Abstract
Gene regulation is known to play a fundamental role in human disease, but mechanisms of regulation vary greatly across genes. Here, we explore the contributions to disease of two types of genes: genes whose regulation is driven by enhancer regions as opposed to promoter regions (Enhancer-driven) and genes that regulate many other genes in trans (Master-regulator). We link these genes to SNPs using a comprehensive set of SNP-to-gene (S2G) strategies and apply stratified LD score regression to the resulting SNP annotations to draw three main conclusions about 11 autoimmune diseases and blood cell traits (average N =306K). First, Enhancer-driven genes defined in blood using functional genomics data (e.g. ATAC-seq, RNA-seq, PC-HiC) are uniquely informative for autoimmune disease heritability, after conditioning on a broad set of regulatory annotations from the baseline-LD model. Second, Master-regulator genes defined using trans-eQTL in blood are also uniquely informative for autoimmune disease heritability. Third, integrating Enhancer-driven and Master-regulator gene sets with protein-protein interaction (PPI) network information magnified their unique disease signal.
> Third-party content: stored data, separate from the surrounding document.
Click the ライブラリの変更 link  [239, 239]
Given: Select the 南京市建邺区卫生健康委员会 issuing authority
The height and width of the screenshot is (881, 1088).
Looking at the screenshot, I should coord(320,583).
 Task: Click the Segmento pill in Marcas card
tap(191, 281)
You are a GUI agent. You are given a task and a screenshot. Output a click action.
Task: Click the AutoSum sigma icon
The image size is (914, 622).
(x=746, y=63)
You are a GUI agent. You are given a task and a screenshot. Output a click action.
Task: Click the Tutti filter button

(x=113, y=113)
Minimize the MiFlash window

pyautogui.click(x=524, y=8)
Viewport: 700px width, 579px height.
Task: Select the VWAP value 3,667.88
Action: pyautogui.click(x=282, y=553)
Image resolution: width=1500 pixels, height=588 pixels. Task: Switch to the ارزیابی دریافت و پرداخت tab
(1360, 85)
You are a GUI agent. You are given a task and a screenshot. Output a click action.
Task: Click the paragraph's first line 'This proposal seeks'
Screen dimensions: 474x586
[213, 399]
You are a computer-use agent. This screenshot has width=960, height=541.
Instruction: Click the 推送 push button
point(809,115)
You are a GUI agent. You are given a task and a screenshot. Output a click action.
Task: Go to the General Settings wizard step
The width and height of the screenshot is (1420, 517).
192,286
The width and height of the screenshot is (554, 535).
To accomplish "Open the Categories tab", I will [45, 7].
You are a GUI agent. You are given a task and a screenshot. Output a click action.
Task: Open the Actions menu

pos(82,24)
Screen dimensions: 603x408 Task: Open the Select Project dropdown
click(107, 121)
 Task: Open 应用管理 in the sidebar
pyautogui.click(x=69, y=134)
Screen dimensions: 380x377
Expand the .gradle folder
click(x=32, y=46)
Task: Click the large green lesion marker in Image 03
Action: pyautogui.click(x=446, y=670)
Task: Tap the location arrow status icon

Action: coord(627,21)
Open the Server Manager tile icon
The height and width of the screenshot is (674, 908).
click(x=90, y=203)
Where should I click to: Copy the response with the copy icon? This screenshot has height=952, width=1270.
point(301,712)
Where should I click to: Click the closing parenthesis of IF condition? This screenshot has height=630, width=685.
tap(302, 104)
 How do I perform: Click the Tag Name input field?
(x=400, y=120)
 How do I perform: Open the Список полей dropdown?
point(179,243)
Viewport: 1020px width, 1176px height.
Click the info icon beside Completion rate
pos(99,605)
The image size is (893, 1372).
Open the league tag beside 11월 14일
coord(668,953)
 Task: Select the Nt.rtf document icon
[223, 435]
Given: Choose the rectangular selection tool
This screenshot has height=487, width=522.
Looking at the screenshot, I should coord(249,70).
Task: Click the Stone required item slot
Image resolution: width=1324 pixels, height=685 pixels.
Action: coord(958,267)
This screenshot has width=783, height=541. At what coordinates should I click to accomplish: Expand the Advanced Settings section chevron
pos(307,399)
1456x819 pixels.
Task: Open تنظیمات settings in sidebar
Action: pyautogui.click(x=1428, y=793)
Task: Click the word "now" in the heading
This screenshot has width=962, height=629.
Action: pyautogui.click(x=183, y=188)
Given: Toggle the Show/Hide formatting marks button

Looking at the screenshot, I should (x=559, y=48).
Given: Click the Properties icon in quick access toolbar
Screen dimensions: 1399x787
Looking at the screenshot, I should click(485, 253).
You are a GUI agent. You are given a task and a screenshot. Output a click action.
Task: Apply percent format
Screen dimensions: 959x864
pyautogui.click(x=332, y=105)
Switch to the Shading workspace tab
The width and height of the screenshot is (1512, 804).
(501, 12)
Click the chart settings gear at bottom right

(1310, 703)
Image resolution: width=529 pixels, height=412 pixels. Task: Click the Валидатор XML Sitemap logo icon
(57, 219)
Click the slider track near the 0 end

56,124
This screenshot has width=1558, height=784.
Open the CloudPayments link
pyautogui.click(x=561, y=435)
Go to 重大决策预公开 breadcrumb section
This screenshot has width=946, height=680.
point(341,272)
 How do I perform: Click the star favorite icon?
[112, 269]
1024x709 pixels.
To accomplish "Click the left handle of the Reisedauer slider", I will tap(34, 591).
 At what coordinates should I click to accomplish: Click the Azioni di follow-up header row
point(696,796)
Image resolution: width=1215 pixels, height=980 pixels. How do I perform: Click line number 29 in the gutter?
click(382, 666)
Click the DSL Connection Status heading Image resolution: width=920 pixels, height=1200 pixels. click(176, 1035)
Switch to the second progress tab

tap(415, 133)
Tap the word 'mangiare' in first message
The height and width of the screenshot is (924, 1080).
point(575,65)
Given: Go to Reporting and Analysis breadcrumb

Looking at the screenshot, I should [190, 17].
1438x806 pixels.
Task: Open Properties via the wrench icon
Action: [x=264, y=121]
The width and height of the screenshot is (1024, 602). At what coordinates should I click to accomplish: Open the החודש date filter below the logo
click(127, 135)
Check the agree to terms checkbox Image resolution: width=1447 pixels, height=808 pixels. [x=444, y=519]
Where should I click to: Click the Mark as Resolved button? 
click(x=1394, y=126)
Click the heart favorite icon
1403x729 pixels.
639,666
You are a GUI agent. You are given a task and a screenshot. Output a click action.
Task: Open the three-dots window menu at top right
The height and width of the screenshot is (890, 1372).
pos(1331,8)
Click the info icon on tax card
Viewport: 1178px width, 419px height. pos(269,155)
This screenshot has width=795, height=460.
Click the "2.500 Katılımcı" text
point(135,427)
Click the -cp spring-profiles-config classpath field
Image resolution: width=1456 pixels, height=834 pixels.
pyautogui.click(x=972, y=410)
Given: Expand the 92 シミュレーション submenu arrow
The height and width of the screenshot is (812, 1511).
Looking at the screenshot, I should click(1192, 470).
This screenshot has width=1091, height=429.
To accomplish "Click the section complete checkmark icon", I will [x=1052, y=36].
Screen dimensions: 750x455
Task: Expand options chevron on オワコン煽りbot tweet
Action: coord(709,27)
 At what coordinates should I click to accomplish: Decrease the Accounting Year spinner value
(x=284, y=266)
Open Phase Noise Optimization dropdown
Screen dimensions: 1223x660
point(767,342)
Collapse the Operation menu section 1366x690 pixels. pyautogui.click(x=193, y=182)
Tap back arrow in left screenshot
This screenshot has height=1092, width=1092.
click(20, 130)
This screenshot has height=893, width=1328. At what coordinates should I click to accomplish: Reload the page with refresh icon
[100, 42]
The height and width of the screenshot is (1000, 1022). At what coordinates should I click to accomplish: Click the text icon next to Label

The resulting PPI-enhancer gene score produced >2x stronger conditional signal (maximum standardized SNP annotation effect size (τ*) = 2.0 (s.e. 0.3) vs. 0.91 (s.e. 0.21)), and >2x stronger gene-level enrichment for approved autoimmune disease drug targets (5.3x vs. 2.1x), as compared to the recently proposed Enhancer Domain Score (EDS). In each case, using functionally informed S2G strategies to link genes to SNPs that may regulate them produced much stronger disease signals (4.1x-13x larger τ* values) than conventional window-based S2G strategies. We conclude that Enhancer-driven and Master-regulator genes are uniquely informative for human disease, and that PPI networks and S2G strategies magnify these signals.
Competing Interest Statement
The authors have declared no competing interest.